The largest of the two fires in Swain, Tellico and Ferebee, combined over the weekend and are now being treated as one fire, Tellico. There are several other smaller fires.
Mike Dewitt, incident commander, spoke to the large crowd, confirming that most of the fires in the area are human caused and under investigation. The largest effort has been in protecting peoples’ homes--- over 600 have been impacted by the fires in the district, he said.
“We’re starting to get the upper hand on it,” he said of the Tellico fire, which was estimated at 13,360 acres.
Evacuations are examined on a daily basis, he said, and coordinated with county emergency personnel.
One person asked specifically about the fire on Silvermine Road, to which Dewitt said they have stopped the progress on.
A representative with the Department of Transportation said that the 10-mile section of Highway 19 through Nantahala Gorge would likely remain closed to thru traffic at least through tomorrow as they had someone assessing the risk of falling rock.
One of the biggest responses from the crowd was about the forecast of continued extreme drought conditions.
Dewitt said meteorologists think Western North Carolina will continue to have similar dry, windy conditions through mid-December.
“That’s when we are expecting a break in this pattern,” he said. “Some are saying we’ll have a drier than normal season.”
Then, the real gasp was exuded from the crowd when he shared the news that the area might not see rainfall that would bring about 1 ½ inches or more---enough to significantly impact the blazes---until March.
Also during his talk, Dewitt said the community has been extremely generous.
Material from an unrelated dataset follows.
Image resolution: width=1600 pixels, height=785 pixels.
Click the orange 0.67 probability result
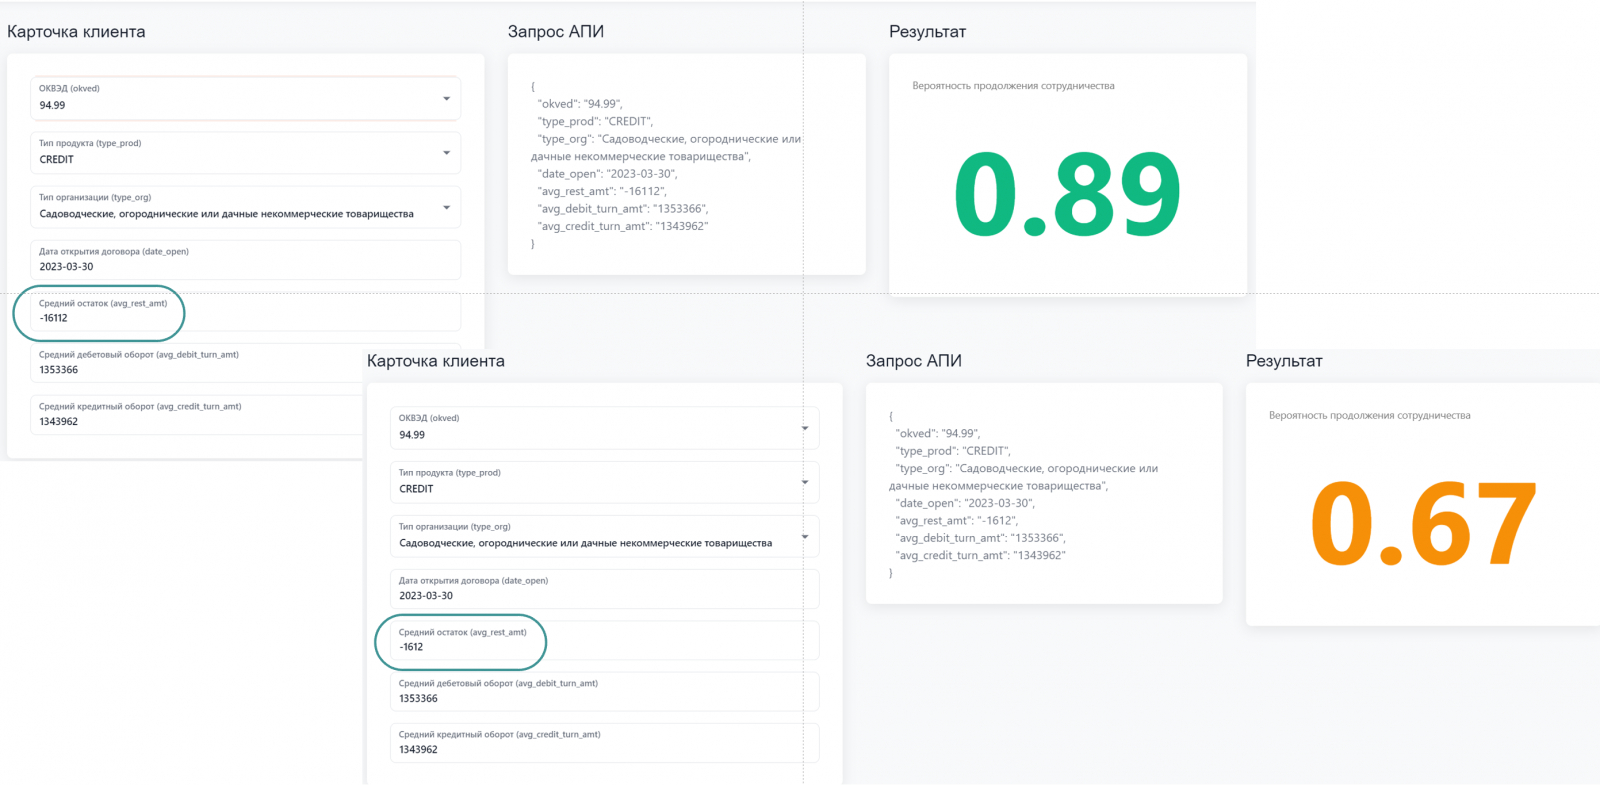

He encourage people who want to help to make monetary donations to local fire departments.
Following questions and answers, many stuck around to look at maps and speak with USFS personnel.
“My concern is another fire getting started and the other is the day in and day out of dealing with the smoke,” said Jim Parham, who lives in Almond.
The meeting did provide some relief for area residents.
“I don’t feel so isolated now,” said Lisa Thomas, who lives in Fontana Lake Estates. Its comforting to know how many people are working on the fires and that they are under control, she added.
Susan Coe, who lives on Wiggins Creek Road, said she could see the flames about ¼ mile from her house. “It’s been a very anxious week,” she said. “It’s gotten way too close for comfort.”
So far, however, she’s not had to evacuate.
“We’ve been doing all the things they’ve been saying to do like clearing all the leaves, making sure the leaves are out of the gutters,” she said.
A few men from her neighborhood have assisted in the fire protection effort by bulldozing lines above their road and blowing leaves off the fire line.
Michael and Jennette Marceau of Nantahala Cabins have eight on-site cabins and two additional cabins in the gorge that they rent out to visitors. Since the wildfires have broken out more than a week ago, they said only three renters have rescheduled their visits.
They did have to move two renters from the off-site cabins to on-site cabins this week. They have been following updates on the wildfires closely.
“All it takes is the wind to change directions,” Michael said.